◆ WORKING DATA:

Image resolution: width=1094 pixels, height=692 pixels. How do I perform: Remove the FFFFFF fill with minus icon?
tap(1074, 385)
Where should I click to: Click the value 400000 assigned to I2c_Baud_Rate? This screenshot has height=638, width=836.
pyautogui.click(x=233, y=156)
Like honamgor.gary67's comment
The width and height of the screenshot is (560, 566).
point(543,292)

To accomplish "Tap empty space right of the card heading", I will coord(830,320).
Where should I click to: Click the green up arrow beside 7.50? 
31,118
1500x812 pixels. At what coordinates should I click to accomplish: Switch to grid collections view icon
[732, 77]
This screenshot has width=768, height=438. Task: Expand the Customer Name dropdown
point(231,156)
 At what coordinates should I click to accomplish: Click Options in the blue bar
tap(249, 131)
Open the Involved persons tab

◆ WHAT YOU WILL DO:
The records above should be repeated exactly. Print them all.

◆ THE COMPLETED TASK:
Image resolution: width=1094 pixels, height=692 pixels. How do I perform: Remove the FFFFFF fill with minus icon?
tap(1074, 385)
Where should I click to: Click the value 400000 assigned to I2c_Baud_Rate? This screenshot has height=638, width=836.
pyautogui.click(x=233, y=156)
Like honamgor.gary67's comment
The width and height of the screenshot is (560, 566).
point(543,292)

To accomplish "Tap empty space right of the card heading", I will coord(830,320).
Where should I click to: Click the green up arrow beside 7.50? 
31,118
1500x812 pixels. At what coordinates should I click to accomplish: Switch to grid collections view icon
[732, 77]
This screenshot has width=768, height=438. Task: Expand the Customer Name dropdown
point(231,156)
 At what coordinates should I click to accomplish: Click Options in the blue bar
tap(249, 131)
Open the Involved persons tab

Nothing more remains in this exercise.